Prevention and management of the four key esophagectomy complications are challenging. The optimization of surgical techniques can reduce their prevalence. In addition, high suspicion, early diagnosis, and prompt intervention can preclude patient decompensation[27]. Prevention and intervention strategies have been thoroughly discussed in the literature. Examples include avoidance or judicious use of vasopressors, operative optimization of conduit blood supply, tension-free anastomosis to reduce anastomotic leak and conduit necrosis[28], thoracic anastomosis to reduce recurrent laryngeal nerve injury and early medialization to prevent aspiration[29], and selective thoracic duct ligation for patients with positive intraoperative provocative chyle leak test[30]. Studies investigating superior techniques and technique optimization continue to be paramount.
Surgical volume is linked to a reduced complication rate and severity when comparing high-volume units to low-volume units and high-volume vs low-volume surgeons within a high-volume unit[31,32]. Most centers in Australia, including ours, are medium-volume centers based on international standards. Therefore, reduced morbidity and consequent cost savings may be achieved by centralizing esophagectomy.

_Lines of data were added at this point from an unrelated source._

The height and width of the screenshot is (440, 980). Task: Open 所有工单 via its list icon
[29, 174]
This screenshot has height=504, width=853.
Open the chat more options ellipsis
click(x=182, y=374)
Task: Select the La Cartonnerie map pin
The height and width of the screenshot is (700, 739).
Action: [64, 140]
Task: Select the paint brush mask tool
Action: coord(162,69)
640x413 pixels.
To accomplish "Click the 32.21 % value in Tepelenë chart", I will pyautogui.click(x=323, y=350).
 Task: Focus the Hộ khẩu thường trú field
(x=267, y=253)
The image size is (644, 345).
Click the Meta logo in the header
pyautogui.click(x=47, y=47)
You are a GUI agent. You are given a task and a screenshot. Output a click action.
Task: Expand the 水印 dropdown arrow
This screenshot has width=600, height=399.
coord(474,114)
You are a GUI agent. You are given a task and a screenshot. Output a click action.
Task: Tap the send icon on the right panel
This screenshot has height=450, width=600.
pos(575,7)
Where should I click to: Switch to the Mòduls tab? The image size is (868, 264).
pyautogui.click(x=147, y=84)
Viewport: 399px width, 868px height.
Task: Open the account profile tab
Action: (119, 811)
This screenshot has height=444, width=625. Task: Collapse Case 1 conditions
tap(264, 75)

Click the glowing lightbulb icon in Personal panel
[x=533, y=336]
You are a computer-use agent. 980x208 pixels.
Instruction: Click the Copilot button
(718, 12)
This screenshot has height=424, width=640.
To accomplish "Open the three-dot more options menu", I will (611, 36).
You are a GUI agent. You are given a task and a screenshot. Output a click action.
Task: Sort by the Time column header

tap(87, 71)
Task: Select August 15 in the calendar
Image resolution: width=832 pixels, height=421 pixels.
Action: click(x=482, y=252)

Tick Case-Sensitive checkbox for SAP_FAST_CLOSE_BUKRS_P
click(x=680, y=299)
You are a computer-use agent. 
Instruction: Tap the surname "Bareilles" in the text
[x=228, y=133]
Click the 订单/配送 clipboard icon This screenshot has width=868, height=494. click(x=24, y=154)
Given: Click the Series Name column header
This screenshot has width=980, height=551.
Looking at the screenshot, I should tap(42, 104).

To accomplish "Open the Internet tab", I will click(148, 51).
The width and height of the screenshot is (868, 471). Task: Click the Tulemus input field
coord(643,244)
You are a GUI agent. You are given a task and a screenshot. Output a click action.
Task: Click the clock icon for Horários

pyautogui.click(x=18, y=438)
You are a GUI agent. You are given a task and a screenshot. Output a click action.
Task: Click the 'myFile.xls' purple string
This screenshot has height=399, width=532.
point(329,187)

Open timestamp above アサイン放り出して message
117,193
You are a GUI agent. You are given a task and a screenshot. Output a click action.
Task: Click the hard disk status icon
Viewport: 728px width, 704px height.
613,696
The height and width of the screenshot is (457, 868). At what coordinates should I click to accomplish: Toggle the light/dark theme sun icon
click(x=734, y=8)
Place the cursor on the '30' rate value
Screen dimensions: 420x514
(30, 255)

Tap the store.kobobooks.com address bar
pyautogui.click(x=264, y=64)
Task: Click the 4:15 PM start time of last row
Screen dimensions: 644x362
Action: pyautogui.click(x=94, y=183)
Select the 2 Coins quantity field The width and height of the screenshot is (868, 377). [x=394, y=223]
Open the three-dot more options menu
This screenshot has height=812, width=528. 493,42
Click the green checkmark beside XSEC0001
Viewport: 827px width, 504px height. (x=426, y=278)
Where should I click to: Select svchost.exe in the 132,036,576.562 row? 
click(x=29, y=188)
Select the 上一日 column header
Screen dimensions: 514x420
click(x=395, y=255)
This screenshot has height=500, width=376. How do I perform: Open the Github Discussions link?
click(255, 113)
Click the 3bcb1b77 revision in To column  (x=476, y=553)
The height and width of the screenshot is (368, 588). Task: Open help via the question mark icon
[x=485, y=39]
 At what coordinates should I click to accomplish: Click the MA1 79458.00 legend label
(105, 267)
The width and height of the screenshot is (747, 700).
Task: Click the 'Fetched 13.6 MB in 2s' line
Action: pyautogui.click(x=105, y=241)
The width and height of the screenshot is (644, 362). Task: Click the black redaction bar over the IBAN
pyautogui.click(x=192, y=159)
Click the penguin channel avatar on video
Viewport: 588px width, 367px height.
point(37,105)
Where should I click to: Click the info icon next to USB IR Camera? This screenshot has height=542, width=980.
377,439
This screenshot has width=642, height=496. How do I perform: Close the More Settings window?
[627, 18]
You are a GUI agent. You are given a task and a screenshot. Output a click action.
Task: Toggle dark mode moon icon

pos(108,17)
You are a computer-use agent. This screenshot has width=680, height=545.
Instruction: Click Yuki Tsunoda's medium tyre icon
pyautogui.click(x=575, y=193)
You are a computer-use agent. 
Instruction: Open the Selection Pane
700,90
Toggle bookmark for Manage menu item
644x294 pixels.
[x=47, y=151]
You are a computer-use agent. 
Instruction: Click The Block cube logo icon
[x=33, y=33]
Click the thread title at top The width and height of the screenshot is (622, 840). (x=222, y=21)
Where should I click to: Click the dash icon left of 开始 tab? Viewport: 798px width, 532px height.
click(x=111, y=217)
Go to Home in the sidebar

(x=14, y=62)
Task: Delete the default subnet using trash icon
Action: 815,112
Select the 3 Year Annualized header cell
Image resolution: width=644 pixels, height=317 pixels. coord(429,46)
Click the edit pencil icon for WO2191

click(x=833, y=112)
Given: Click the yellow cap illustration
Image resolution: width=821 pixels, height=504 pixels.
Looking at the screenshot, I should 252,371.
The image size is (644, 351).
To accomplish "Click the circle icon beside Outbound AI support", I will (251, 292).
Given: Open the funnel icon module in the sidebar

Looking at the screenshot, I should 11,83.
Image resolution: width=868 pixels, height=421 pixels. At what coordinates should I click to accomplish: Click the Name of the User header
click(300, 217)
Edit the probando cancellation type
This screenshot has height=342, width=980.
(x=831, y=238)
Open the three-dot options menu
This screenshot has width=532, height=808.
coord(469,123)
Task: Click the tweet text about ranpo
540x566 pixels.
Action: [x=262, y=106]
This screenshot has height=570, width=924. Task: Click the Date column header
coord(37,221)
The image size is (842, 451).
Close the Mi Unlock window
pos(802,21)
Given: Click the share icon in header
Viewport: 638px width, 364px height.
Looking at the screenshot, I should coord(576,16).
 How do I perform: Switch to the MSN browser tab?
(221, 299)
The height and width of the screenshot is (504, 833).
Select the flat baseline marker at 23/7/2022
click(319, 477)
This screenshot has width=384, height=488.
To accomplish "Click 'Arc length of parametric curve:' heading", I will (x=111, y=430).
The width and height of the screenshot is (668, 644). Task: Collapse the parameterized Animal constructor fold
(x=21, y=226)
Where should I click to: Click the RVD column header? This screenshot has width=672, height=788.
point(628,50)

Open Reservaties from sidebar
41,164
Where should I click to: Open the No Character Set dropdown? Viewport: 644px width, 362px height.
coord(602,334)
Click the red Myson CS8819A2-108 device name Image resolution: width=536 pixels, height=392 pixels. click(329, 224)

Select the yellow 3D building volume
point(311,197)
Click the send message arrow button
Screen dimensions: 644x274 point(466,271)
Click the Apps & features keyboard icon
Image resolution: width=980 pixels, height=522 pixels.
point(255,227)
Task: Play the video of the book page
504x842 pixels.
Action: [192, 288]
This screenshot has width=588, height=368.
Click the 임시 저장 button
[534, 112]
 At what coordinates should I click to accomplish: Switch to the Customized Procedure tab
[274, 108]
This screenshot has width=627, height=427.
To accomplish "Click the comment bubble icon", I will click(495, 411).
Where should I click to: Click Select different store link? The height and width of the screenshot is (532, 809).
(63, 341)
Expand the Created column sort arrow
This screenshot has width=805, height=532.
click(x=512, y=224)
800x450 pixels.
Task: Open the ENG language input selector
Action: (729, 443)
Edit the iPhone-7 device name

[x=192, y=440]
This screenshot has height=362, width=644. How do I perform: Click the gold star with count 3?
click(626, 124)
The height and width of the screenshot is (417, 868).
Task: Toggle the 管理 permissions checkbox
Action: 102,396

Applying actual financial costs using hospital data and activity-based methodology rather than registers or insurance claims[6], provided an accurate account of the financial burden associated with all treatment components of esophagectomy and allowed us to identify the costliest medical interventions. We applied the widely used and validated CD complication severity grading system[14], and extracted data directly from patient files to ensure accuracy in the classification of severity. Lastly, we provide a unique insight into the complex effect of complications on admission costs, being the first to use mediation analysis.
The limitations of our study include its retrospective design and the relatively small sample size of a single center setup. A multicenter analysis could validate our findings and guide future interventions. Most of the procedures were open, and a comparative analysis of the minimally invasive approach was not performed. Additionally, we focused on short-term costs and outcomes during index admission or readmission within 30 days. Therefore, the financial implications of late- or long-term clinical and economic outcomes were not assessed and are areas for future research.
Complications after esophagectomy are common, resulting in a heavy financial burden and compromising patient outcomes. Our findings demonstrated that the severity and number of complications and the presence of key complications of esophagectomy significantly contributed to total hospital costs. We showed that the effect of the severity and the number of complications on admission cost was mediated through the costs of reoperation, prolonged ICH/HDU stay, and prolonged hospital stay, namely, activities known for their highest resource use. The effect of the presence of esophagectomy key complications was partially mediated but retained a significant direct effect on costs. This study highlights the importance of a continuous institutional quality review to prevent and mitigate complications, and the need for improved intervention strategies to enhance patient outcomes and minimize costs. Additionally, our analysis of cost drivers may shed insights into standardizing the way cost outcomes should be measured.